感心したように息を吐き、タスラを褒めた。

「以前も誘拐が起きたけど、そのときとても活躍したって聞いたよ。すごいな、今回もだったのか」
「あー、うん、でも前のはかっこよくいかなかったよ。怪我もしたし」
「いいやすごいことだ。誰にでも出来ることじゃない」
「バノさんだってすごいよ。これとか美味しいもん」
「そうかな。ふふん、実は最近料理長とは別の方に弟子入りしたんだ。味と食感がちょっと、まぁうん、及ばないが。……概ね教え通りさ!」
「弟子入りかぁ。僕もしてみようかな」
「タスラくんは何を?」
「えっと、僕はモノ作りが好きなんだ。

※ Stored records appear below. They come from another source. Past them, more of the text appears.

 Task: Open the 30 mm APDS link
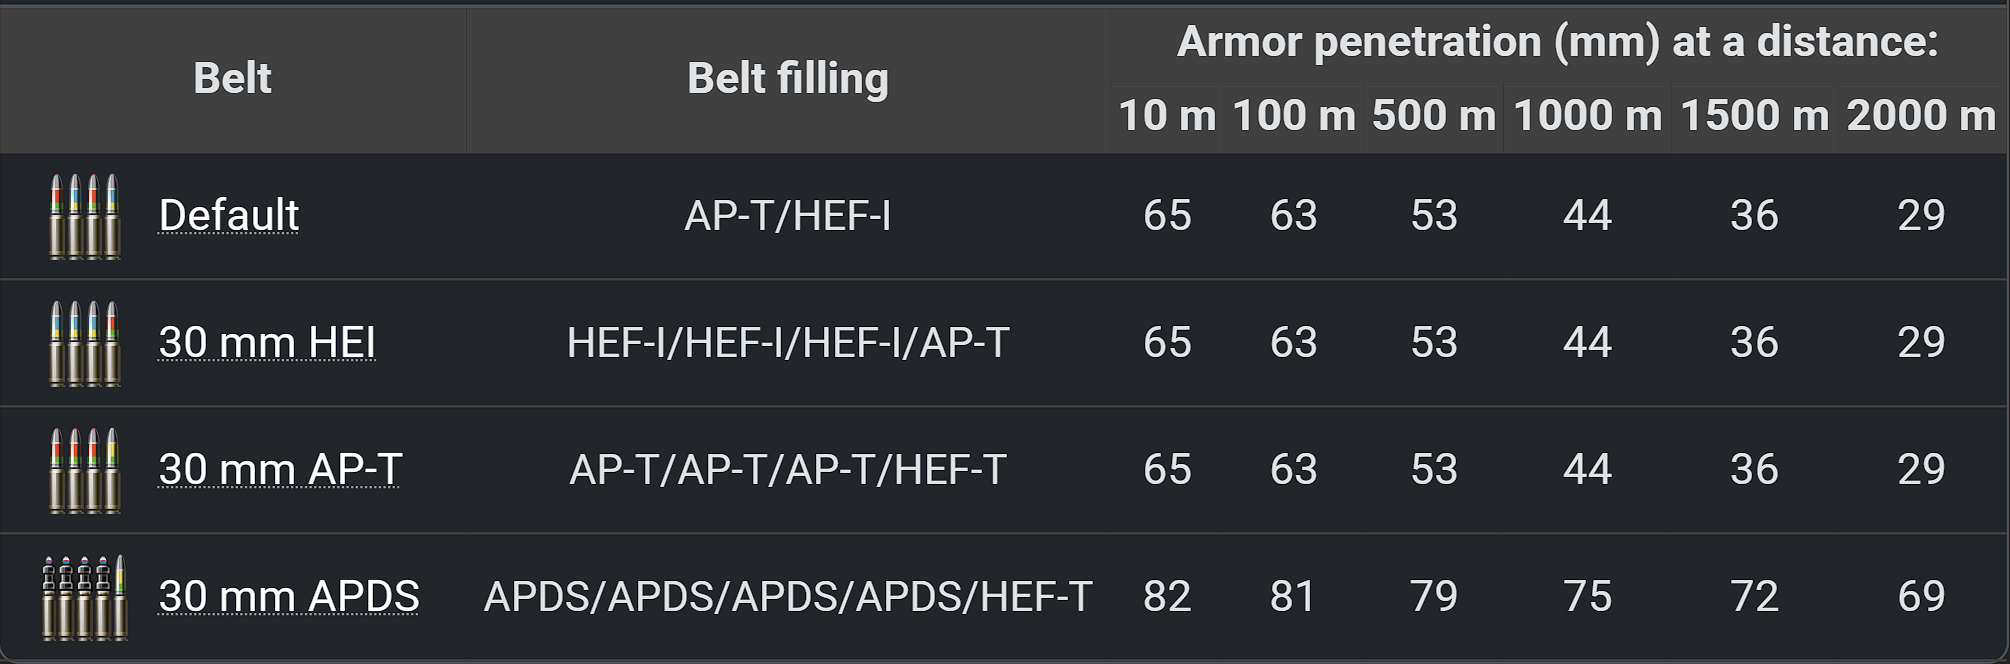coord(289,596)

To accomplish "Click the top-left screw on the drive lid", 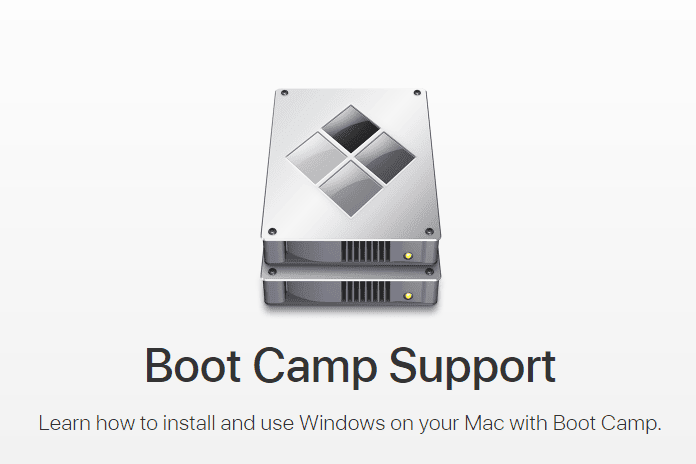I will click(x=285, y=93).
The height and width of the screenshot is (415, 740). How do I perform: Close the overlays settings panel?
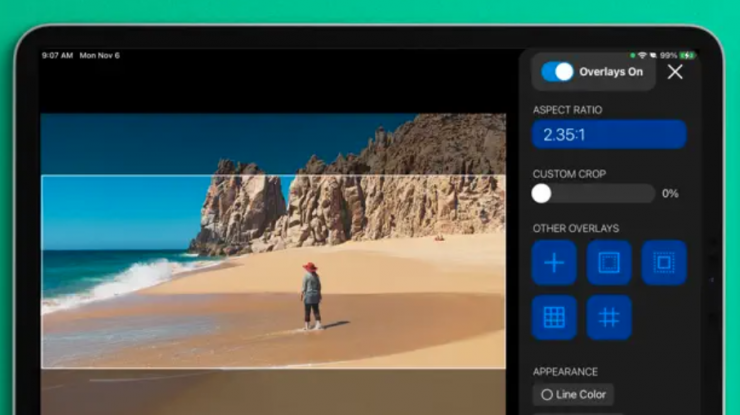tap(675, 72)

でもこれって決まってるわけじゃなくて、いろんなものを作りたい」
「そうだったのか。何か作品はあるのかい?」
「今持ってるのは楽器くらいかな。僕一人じゃなくて、キサラと一緒に作ったものだけど」
「楽器! すごいじゃないか」

 タスラが言っているのは恐らく、木製の気鳴楽器のことだ。木を削って管を作り、側面に穴を空けたもの。茎や葉も織り込んでいるから手作りにしては見栄えのいいものになっている。
 庶民が手に出来る楽器と言えば草笛か、木製で自作出来る気鳴楽器ぐらいだろう。いつかは弦楽器も作ってみたいと目を輝かせるタスラの姿に、こちらまで夢が膨らんでくる。
いつか魔導具や陶磁器を作ってみようと約束したことも思い出し、僅かに落ち込んでいた気分が浮上した。

 それまで険のある表情をしていたシュヒも、ずっと無言で居たジェリエくんも徐々に話へ加わる。まだ直接話すことはないが、時間が解決してくれるかもしれない。

「ああそうだ、シーラさん。明日は常駐の神官に会う予定なので、準備していてください」
「はい、わかりました」
「そういえば儀式の方はどうですか?」
「そちらはまだ何とも。実は、川の件で動きがありそうなんです」

 学者と魔術師協会が主導している川の調査だが、ついに進展があるようだ。
これを聞いたタスラは川、と呟いて一度首を傾げ、「あっ」と声を上げた。

「プレニが言ってたんだけど、上流付近にものすごくでかい氷があるんだって。そのせいで水がここまで流れて来ないんじゃないかって、鳥たちが噂してるらしいよ」
「それ僕がやったやつですねー」
「「「えっ」」」

 ジェリエくんへ視線が集まる中、気まずげに口を開いたのは兄さんだった。なんでもあの川、上流に毒が溜まっているらしい。

「瘴気溜まりが出来てるみたいなんだが、正確な数が特定出来なくてな。調査を頼もうにも魔術師協会には軽くあしらわれて、仕方なく魔法で応急処置をした」
「恐らく聖魔塔の怪物のせいだな。しかし魔術師協会全体が熱を上げていた中央塔も、既に崩壊した。瘴気溜まりの調査ということならば次はすぐに受理されるはずだ」
「どうして今まで氷の存在が明らかにならなかったのかしら。川には随分前から異常が出ていたのでしょう?」
「誘拐に際し規制が張られたので街への出入りが容易ではなかったのです。学者を装えば簡単に出ていける状況では困りますから、調査は停滞していました。ほぼ中断と言っても差し支えありません」
「そうだったの。このところ結界内に籠りきりだったから、近況が把握出来ていなくて」
「何にせよ、これなら儀式前に全て片付きそうだな」

 険悪な雰囲気から一転、和やかに夕食が終わった。
食後にタスラの演奏を聞き、久しぶりに寛ぐ。冬の間しばらくは宿舎に留まることになるので、長い休みが取れるだろう。

 そう、思っていたのに。


「儀式が、開かれない?」


 ドッシュバル男爵が、一つの証言を出した。